Furthermore, we only investigated brain responses to somatosensory stimuli, which could be clearly perceived. Future studies should investigate also load effects on ERPs to weaker somatosensory stimuli with intensities around the detection threshold. Ideally, a parametric design with different load levels and different intensities of somatosensory stimulation would allow getting a detailed picture of possible load effects. Finally, the current study used a crossmodal load design. It remains an open question whether findings change in unimodal designs where earlier effects might be expected due to more strongly shared attentional resources5. Direct manipulations of unimodal and crossmodal load within one and the same study could investigate this issue in more detail in future studies.

Conclusion

To conclude, we investigated the effect of a visual perceptual load manipulation on neural responses to somatosensory distractors in the primary and secondary somatosensory cortex.

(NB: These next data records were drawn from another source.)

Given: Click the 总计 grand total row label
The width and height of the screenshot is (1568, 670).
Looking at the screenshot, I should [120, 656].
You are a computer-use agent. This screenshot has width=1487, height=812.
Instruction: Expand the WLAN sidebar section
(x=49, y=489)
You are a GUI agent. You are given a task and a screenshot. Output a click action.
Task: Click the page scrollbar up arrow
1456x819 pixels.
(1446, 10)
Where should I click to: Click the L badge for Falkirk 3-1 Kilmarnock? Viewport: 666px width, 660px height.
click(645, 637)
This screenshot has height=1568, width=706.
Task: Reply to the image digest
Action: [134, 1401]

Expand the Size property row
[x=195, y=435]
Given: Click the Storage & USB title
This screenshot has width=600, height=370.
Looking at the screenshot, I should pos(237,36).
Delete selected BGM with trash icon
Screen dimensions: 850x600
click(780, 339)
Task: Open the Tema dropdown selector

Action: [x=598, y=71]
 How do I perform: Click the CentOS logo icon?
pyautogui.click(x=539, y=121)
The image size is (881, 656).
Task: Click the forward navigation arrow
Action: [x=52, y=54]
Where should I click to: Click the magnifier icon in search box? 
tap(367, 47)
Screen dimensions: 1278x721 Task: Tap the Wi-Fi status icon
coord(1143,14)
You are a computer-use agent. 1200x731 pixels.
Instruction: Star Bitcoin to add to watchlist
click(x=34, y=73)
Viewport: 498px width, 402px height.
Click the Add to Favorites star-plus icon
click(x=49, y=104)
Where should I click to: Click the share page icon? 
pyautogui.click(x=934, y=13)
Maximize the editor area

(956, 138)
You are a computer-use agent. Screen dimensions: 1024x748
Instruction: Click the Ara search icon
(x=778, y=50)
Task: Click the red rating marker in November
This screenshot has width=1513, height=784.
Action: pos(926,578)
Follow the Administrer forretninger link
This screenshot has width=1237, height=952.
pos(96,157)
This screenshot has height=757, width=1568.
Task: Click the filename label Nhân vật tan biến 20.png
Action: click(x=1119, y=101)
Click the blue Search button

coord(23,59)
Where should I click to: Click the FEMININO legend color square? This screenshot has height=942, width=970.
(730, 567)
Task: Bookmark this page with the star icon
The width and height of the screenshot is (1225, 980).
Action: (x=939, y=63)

We found no significant effects on somatosensory activation for the utilized kind of crossmodal load. This lack of effects of at least some forms of visual perceptual load on somatosensory processing might be due to behavioural relevance of discrete somatosensory stimuli and separable attentional resources for the somatosensory and visual modality. However, we suggest that future studies should further investigate this issue using a variety of experimental approaches based on the current results and points raised in the discussion.